Chapter Twenty-Four
Distant echoes of a phone ringing somewhere broke me out of my peaceful slumber. How many times had that blasted sound hounded me out of sleep?
I groaned out loud, my mind registering the odd feeling in my butt, snapping me out of fogginess just as everything fell into place.
Memory after memory came crashing down like a domino effect in my mind. Not only had I had sex with the fevered-induced River, but I had also made him ravage the other part that I hadn’t dreamt of ever doing. It was a known fact that River’s touch was fatal to my senses. There was no escaping it. Given that he had been able enough to have sex, I was sure he would survive being by himself now.
Slowly opening my lids, the brightness of the room made me flinch. Did I leave the curtains wide open last night? I couldn’t recall.
Inching to the edge of the bed, I was about to push myself upward when I felt his determined arm pull be back into the mattress.
“What the heck!”
“You’re not going anywhere,” he grated in my ear before he roughly climbed on top of my body, trapping me with his own as he gravely stared down into my face. “Last night … I heard what you said.”
His body was still beyond warm, but instead of focusing on his health, I frowned as I considered his question. Then my heart began to stampede as his question dawned on me.
“I don’t know what you’re talking about.” What was he referring to?
His eyes were unflinching, capturing me with utmost intensity, raking my soul. “You said you loved me.”

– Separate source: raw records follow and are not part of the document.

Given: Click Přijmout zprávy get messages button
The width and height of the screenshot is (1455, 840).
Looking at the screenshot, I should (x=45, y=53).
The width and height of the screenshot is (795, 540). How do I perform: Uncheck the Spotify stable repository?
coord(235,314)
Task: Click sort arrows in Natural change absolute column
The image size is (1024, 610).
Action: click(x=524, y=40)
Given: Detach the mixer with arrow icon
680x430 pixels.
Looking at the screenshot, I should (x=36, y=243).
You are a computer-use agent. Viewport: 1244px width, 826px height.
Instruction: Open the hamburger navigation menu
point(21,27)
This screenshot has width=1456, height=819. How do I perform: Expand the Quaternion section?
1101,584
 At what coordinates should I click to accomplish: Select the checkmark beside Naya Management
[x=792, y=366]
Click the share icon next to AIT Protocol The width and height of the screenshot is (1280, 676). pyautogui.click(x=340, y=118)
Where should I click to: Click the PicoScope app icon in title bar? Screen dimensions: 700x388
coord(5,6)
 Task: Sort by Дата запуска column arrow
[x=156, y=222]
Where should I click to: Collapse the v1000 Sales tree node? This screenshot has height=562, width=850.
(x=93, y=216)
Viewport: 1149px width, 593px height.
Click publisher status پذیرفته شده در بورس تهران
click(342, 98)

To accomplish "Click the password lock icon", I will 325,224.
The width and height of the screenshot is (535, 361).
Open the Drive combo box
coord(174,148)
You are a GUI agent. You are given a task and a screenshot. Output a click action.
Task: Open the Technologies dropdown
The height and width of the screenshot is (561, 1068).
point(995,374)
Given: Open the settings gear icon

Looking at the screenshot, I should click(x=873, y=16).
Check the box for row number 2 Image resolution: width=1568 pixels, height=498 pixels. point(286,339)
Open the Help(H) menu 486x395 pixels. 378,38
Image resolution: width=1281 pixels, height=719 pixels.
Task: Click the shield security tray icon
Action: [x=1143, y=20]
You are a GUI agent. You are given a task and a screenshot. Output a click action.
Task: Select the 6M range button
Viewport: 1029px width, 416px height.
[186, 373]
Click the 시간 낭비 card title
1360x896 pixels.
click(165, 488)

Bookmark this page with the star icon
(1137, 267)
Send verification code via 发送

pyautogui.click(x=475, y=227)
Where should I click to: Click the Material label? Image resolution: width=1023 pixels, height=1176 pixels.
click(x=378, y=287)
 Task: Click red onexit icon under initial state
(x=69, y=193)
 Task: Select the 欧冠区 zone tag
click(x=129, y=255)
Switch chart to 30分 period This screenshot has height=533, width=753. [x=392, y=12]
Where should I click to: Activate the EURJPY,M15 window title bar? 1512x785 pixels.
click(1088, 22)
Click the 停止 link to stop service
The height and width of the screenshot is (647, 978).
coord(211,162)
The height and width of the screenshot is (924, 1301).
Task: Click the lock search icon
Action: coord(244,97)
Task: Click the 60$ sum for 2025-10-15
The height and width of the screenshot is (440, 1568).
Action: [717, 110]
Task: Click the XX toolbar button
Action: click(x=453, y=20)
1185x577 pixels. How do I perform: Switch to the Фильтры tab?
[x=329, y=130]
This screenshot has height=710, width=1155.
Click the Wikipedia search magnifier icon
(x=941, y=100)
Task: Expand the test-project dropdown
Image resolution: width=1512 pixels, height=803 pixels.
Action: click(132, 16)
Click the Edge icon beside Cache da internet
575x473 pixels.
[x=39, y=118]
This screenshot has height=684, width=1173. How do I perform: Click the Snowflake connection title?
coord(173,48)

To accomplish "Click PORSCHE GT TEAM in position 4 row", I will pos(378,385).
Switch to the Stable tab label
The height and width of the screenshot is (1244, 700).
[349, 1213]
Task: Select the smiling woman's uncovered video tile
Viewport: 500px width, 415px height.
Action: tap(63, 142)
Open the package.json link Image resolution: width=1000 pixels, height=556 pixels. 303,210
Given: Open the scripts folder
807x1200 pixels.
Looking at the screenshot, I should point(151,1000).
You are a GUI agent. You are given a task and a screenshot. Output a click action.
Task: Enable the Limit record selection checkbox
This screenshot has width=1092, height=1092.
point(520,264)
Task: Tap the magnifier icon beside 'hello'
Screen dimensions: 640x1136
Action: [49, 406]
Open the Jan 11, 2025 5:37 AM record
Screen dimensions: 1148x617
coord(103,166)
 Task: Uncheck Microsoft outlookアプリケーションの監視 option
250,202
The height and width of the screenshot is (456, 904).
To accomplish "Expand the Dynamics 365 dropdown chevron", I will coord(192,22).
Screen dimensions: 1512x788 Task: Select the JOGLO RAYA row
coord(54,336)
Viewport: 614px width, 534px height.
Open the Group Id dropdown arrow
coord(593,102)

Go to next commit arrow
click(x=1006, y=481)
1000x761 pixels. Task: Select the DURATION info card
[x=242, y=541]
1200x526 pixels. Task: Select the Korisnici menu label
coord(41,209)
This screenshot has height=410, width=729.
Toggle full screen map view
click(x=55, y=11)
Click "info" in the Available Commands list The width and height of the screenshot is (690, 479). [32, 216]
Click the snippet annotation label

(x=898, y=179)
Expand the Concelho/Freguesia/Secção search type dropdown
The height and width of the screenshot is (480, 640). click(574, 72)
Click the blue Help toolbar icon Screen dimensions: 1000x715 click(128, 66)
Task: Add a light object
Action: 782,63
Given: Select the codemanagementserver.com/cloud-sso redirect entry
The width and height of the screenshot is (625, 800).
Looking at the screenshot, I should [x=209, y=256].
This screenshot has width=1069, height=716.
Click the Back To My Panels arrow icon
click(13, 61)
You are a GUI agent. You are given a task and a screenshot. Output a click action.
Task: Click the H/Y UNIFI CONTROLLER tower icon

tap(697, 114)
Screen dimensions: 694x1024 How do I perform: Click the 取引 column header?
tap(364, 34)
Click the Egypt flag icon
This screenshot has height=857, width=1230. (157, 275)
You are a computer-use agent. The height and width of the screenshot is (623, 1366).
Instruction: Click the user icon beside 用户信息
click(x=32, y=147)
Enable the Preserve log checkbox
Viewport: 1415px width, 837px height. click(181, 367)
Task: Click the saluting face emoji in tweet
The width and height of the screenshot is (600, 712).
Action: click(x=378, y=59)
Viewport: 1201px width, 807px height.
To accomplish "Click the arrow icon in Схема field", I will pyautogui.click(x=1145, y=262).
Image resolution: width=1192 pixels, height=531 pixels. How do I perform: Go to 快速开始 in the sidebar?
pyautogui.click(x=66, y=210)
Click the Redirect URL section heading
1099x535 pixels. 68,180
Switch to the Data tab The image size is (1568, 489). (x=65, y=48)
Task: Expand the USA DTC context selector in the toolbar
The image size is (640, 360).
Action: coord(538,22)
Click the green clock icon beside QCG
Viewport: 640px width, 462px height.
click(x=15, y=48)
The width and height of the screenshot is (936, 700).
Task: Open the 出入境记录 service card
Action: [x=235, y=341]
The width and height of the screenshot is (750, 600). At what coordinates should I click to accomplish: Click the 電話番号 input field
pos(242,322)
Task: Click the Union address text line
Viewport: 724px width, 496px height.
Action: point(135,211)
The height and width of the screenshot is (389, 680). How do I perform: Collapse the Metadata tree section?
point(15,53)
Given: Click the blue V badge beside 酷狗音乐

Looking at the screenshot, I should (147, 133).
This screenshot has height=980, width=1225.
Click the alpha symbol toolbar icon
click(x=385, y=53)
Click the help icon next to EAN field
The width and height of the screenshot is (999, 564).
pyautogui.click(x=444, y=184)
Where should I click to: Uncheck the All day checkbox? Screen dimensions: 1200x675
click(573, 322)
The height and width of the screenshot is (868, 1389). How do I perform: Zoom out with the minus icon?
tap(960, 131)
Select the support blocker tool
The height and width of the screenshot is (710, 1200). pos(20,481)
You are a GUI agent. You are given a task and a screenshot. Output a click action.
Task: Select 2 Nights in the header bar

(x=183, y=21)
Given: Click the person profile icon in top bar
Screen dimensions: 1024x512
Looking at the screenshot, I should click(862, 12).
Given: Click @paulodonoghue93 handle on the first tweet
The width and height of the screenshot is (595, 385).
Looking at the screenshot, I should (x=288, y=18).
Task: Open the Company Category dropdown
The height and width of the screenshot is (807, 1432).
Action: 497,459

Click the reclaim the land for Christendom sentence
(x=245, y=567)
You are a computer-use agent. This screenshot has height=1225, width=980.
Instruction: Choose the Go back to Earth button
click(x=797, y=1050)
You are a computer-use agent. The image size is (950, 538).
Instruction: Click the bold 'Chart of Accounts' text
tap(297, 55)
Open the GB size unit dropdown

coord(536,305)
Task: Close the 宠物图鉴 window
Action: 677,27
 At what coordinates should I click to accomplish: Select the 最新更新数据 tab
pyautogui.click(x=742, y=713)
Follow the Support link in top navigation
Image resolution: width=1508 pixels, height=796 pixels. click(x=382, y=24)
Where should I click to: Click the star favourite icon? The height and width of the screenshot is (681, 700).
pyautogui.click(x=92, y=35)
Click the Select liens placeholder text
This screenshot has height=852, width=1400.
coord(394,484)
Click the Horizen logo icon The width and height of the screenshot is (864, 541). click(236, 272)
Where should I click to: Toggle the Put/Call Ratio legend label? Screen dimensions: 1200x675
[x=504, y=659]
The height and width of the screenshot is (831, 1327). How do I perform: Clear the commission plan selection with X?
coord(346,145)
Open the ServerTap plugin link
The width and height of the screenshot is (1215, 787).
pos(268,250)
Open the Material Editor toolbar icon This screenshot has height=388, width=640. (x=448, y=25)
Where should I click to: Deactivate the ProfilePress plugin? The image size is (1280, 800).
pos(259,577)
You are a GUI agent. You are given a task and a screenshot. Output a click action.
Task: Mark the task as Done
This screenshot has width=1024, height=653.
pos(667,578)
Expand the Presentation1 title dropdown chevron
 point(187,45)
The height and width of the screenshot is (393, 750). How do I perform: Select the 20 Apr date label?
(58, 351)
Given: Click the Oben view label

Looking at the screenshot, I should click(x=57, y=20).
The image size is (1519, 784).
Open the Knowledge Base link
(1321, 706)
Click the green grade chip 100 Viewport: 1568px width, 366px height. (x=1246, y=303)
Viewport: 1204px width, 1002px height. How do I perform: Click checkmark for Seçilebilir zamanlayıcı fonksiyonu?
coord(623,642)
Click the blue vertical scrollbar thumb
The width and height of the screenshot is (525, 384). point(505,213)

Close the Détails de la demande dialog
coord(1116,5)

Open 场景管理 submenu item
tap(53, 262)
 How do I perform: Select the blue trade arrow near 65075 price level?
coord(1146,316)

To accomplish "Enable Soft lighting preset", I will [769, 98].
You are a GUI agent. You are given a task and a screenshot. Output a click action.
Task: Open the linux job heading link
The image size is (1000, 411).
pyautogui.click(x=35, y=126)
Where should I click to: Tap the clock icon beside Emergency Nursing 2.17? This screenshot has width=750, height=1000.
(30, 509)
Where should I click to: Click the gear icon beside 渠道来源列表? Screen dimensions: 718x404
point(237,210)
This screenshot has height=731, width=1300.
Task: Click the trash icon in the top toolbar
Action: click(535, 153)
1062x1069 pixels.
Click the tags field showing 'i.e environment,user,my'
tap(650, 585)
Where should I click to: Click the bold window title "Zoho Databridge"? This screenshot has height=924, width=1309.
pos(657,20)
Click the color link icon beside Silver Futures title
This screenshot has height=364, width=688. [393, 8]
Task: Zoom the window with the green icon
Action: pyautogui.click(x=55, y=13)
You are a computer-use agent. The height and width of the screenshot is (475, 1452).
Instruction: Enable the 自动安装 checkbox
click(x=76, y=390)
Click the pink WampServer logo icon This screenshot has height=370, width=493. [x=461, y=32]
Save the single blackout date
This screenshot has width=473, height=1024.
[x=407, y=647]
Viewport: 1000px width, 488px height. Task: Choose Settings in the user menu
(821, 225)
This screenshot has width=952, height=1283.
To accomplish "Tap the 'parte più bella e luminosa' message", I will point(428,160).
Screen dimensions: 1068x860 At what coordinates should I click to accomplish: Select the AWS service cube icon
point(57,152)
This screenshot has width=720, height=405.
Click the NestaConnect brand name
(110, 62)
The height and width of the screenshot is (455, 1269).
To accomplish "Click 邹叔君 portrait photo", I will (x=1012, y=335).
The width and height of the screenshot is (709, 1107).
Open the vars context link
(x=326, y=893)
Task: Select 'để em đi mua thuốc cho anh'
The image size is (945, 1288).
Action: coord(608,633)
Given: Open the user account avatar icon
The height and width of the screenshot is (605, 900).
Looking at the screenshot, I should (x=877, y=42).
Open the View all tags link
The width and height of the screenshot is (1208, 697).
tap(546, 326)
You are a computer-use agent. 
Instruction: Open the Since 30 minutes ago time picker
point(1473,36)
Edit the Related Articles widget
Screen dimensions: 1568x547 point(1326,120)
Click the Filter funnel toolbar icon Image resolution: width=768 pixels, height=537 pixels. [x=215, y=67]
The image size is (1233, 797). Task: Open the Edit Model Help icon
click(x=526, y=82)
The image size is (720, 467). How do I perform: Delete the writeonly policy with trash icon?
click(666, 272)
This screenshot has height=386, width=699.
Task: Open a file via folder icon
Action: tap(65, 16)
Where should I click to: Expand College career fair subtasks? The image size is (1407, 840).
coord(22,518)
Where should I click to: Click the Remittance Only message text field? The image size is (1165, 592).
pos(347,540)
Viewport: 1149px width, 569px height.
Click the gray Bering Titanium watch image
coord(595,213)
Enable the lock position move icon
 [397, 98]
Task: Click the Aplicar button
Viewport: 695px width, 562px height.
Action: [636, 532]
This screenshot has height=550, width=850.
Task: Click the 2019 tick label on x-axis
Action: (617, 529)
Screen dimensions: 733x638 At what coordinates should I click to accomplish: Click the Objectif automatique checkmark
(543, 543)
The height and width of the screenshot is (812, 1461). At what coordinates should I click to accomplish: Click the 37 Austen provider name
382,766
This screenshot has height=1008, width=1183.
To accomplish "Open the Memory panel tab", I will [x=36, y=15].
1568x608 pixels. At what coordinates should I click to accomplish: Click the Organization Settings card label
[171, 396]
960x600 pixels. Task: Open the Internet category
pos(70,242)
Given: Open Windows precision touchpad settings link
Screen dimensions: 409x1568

Oh, that!I said it out loud?
Frick. Frack. Frock. I had been so out of my bloody mind that I couldn’t even manage to filter my mouth these days.
Nervously licking my lips, my eyes wavered from focus, needing to hide from his intrusive gaze. “I’m sorry. I don’t know what came over me. I, um, was too overwhelmed. I wasn’t thinking straight—”
Steadfastly capturing my chin, he tilted it slightly so there was no escaping his interrogation. He wanted to see my heart. He wanted to see what I was trying to hide from him.
“Are you … in love with me?” There was a short tremor in his voice, yet his eyes remained obtrusively unyielding. Those impenetrable orbs felt like lasers, ready to burn me if I wasn’t truthful.
My eyes nervously flickered back and forth. I felt … everything.
“River, please—”
“For once just speak the truth, Cara,” he unbendingly commanded, beseeching. “I beg you.”
Oh God … What should I do? If I confirmed his suspicion, what would happen to me? He was pleading for the truth—my truth. What would I be sacrificing if I uttered what truly was in my heart.
Feeling beyond vulnerable, tears began to spring out of my eyes as I tried to avoid his gaze. “What I said is true … but nothing’s changed. I hope you can see that.”
He let go of me as if being close to me scalded him. “How can you say that? Do you know how long I’ve waited for you, Cara? Do you have any idea? Every fucking night … you’ve slowly killed me. I’ve given you my heart, my body—anything I could think of to make amends for my sins, for hurting you in such a cruel way. But nothing I did could ever heal your hurt. I’d drink myself to sleep because I couldn’t stand knowing you’re out somewhere with Kyle. And when I heard you that night after I came back from Ireland … I was beside myself. I did whatever I could to make this fucking pain … in here”—he smashed his fist to his chest—“to be gone. I wanted you gone.
“You fucked with my mind too much, and I couldn’t bear the thought of losing you again. So, I did what men normally do when they’re fucked up. But you must know, you’ve owned me from the very beginning. You’re the only thing that I care about. You’re the only happiness I know, Cara.
“When my days are dark, one look at you and everything is fine. I’m a troubled soul, but you calm the ghosts that haunt me. These past years without you have been some of the hardest years for me. You knew what you’d do to me if you vanished, and you did it anyway, punishing me for my stupidity.
“How can you ask me to let you go when you taught me what love is? When you showed me what happiness feels like? All of my happy memories—each and every one of them—you’re in them. So, tell me, Cara, where do I go from here? Please fucking tell me!”
I was at a loss. Shifting my body so I could sit back, I toyed with the sheets, wondering where I could even begin explaining the intricate complications of my heart.
“Hail—”
“Do you honestly think I can be with anyone now, knowing you’re in love with me?” River immediately interrupted. “Fuck no! I’m not letting you go. You’re mine. You’re always going to be mine, Cara,” He stated vehemently. “Over my dead fucking corpse, I’m never letting you go.”
The moisture in my eyes began to spring again. “You’re going to hurt me again. You can be so reckless—I know you … I’ll give you everything, and you’re just going to shit over everything over something so stupid!”
“Cara,” he whispered, taking hold of my hands and planting a kiss on each one before gazing into my face. “I can’t swear that I won’t hurt you. I don’t know the future, my love. But what I can promise you is that I will never put anything before you ever again. You will be my priority, and whatever I do workwise, I’ll do it with your permission. I’m not going to make the same mistake.